— Begin Document passage —

GPU 112 receives data related tasks from CPU 102. In an embodiment, GPU 112 processes heavily computational and mathematically intensive tasks that require high-speed, parallel computing. GPU 112 is operable to perform parallel computing using 100s or 1000s of threads.
GPU 112 includes a macro dispatcher 114, a texture processor 116, a memory controller 118, a GPU memory 120, a GPU memory register 122 and a GPU processor 124. Macro dispatcher 114 controls the command execution on GPU 112. For example, macro dispatcher 114 receives commands and data from CPU 102 and coordinates the command and data processing on GPU 112. When CPU 102 sends an instruction to process data, macro dispatcher 114 forwards the instruction to GPU processor 124. When macro dispatcher 114 receives a texture request, macro dispatcher 114 forwards the texture request to texture processor 116. Macro dispatcher 114 also controls and coordinates memory allocation on GPU 112 through memory controller 118.
Texture processor 116 functions as a memory address calculator. When texture processor 116 receives a request for memory access from macro dispatcher 116, texture processor 116 calculates the memory address that accesses data from GPU memory 120. After texture processor 116 calculates the memory address, it sends the request and the calculated memory address to memory controller 118.
Memory controller 118 controls access to GPU memory 120. When memory controller 118 receives a request from texture processor 116, memory controller 118 determines the request type and proceeds accordingly. If memory controller 118 receives a write request, it writes the data into GPU memory 120. If memory controller 118 receives a read request, memory controller 118 reads the data from memory 120 and either loads the data into the register file 122 or sends the data to CPU 102 using communication infrastructure 106.

— End Document passage —

**Exercise directions**
Retype the GPU description word for word, between "GPU 112 includes" and "through memory controller 118.", inclusive. Rely only on the GPU description when working with the rows.

— Begin Extracted data —

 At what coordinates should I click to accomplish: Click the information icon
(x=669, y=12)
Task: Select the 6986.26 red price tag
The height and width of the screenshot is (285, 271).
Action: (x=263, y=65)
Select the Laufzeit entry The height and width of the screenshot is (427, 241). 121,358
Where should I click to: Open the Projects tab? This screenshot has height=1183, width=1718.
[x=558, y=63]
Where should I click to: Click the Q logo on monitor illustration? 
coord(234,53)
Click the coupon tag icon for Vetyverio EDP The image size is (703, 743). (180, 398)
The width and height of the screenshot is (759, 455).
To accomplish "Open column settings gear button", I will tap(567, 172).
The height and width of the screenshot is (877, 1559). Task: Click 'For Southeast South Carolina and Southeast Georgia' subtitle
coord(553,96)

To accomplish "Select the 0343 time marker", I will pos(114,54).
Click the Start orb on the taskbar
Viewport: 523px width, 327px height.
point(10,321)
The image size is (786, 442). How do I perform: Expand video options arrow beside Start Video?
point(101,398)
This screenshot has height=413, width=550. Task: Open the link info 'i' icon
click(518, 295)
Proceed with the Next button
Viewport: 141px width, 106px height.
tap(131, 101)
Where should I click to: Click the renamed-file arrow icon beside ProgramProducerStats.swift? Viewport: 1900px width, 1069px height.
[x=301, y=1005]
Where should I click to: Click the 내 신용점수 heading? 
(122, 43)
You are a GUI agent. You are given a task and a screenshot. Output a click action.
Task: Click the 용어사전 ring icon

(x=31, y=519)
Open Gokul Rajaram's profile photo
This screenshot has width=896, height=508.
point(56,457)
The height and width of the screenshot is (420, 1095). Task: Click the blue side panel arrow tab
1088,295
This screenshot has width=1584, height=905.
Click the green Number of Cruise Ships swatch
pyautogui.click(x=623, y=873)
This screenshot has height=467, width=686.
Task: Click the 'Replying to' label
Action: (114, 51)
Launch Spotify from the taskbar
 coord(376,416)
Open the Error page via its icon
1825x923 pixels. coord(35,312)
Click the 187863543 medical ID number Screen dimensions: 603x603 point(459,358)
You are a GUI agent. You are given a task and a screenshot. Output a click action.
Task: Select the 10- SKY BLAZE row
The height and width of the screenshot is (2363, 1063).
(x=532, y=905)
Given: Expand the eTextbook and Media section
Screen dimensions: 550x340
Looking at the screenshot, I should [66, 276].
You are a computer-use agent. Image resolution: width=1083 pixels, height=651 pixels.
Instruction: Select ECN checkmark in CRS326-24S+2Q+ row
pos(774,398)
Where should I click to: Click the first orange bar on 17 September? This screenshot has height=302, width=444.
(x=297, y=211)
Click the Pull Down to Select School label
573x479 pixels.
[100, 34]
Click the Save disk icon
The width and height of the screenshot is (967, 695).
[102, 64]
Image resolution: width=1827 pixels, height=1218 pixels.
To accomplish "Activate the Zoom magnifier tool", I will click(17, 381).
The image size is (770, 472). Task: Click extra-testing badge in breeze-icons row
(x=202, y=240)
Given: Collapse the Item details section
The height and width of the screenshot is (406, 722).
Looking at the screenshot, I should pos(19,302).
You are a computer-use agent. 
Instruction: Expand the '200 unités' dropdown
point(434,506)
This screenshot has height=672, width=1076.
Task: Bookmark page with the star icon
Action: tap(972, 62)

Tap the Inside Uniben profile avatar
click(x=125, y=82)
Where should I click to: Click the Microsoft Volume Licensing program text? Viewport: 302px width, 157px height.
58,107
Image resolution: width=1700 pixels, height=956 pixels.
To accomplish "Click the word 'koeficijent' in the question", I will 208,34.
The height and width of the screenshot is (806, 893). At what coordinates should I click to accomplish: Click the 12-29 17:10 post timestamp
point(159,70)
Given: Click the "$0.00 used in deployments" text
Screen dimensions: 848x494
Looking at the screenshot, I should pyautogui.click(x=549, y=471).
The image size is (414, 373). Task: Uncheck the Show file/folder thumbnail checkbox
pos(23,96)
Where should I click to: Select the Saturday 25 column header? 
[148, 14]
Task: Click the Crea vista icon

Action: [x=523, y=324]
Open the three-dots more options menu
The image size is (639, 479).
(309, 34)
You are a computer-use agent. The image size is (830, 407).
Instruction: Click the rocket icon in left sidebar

— End Extracted data —

**Answer to the problem**
GPU 112 includes a macro dispatcher 114, a texture processor 116, a memory controller 118, a GPU memory 120, a GPU memory register 122 and a GPU processor 124. Macro dispatcher 114 controls the command execution on GPU 112. For example, macro dispatcher 114 receives commands and data from CPU 102 and coordinates the command and data processing on GPU 112. When CPU 102 sends an instruction to process data, macro dispatcher 114 forwards the instruction to GPU processor 124. When macro dispatcher 114 receives a texture request, macro dispatcher 114 forwards the texture request to texture processor 116. Macro dispatcher 114 also controls and coordinates memory allocation on GPU 112 through memory controller 118.